Executive Issues: Three Workplace Conflict Resolution Strategies
In an increasing global economy with an improving job market, it’s more important to keep your employees happy so they don’t jump ship. And one of the skills that will make that happiness a reality is proper conflict resolution, writes Jeffrey Krivis, adjunct professor of law at the Straus Institute for Conflict Resolution and author of “Improvisitational Negotiation: A Mediator’s Stories of Conflict About Love, Money, Anger -- and the Stratagies That Resolved Them.”
Following are a few of Krivis’ solutions for dealing with workplace conflicts:
* Let people tell their stories. One of the basic principles of mediation is that a person who’s deeply upset needs to get his story out, Krivis writes. Although allowing people to speak their minds often can increase the level of conflict, get through the high tension phase in order to reach a solution. When a person feels that he’s finally been heard, his outlook often can dramatically change. “Plus, as he tells his story, new information may come to light that allows a solution to naturally emerge,” Krivis notes.
* If someone refuses to budge, take the spotlight off them. Often in a multiparty conflict, there’s one person or party that refuses to compromise on every solution you present, Krivis points out. This person is holding out for what he or she really wants. When that happens, Krivis recommends taking attention off that party and focusing on solutions that don’t involve his or her input.
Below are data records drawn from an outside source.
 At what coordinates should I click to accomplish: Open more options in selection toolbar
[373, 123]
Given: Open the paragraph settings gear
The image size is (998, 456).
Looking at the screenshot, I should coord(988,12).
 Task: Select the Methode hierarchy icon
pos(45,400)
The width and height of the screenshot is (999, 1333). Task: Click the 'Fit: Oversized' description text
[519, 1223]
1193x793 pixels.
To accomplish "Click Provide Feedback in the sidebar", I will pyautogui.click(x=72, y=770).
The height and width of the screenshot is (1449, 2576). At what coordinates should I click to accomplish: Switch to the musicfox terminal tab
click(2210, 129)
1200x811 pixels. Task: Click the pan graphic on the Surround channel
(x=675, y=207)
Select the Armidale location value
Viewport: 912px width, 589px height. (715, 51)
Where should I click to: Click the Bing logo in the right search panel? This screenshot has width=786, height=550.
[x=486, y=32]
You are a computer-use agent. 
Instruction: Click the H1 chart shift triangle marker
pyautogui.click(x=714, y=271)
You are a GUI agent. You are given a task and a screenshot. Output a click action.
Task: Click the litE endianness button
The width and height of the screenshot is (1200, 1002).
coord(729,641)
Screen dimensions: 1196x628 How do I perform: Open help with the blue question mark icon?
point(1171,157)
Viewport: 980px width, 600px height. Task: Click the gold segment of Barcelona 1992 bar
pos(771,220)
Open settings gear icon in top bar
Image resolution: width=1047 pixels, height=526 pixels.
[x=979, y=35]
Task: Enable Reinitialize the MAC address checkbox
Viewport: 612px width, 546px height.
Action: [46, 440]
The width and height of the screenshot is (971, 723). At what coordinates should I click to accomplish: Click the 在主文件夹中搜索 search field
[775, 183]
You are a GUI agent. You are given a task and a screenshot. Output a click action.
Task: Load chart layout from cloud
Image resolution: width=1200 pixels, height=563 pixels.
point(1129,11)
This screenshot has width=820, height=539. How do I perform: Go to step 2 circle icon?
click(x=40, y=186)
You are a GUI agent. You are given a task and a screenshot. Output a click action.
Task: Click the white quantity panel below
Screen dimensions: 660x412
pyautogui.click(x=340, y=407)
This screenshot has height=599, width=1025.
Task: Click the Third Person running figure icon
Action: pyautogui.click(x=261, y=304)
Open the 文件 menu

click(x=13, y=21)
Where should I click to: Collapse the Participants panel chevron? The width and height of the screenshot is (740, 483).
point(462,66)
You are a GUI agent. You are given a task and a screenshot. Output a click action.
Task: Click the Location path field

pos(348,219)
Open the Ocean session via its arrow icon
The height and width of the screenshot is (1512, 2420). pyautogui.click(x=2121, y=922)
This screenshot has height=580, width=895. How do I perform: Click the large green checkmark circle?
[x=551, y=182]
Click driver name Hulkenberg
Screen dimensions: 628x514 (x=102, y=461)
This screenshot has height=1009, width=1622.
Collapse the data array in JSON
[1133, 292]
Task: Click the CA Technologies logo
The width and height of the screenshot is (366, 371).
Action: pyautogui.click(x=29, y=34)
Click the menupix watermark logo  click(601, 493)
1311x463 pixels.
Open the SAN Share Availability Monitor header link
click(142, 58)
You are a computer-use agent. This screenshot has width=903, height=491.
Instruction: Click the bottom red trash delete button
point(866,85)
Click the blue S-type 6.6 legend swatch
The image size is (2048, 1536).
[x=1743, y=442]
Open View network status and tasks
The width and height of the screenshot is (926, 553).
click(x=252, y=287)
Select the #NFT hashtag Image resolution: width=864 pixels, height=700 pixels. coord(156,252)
You effectively isolate that party from the negotiation process and neutralize any perceived power, which can reverse opinions on compromise.
* Think creatively about ways people can cooperate rather than clash. “In every negotiation, there is a tension between the desire to compete and the desire to cooperate,” Krivis writes. Be on the lookout for signals that support a cooperative environment. How can each party help the other in a way that creates a meaningful solution? Many joint gains are born of conflict, he notes.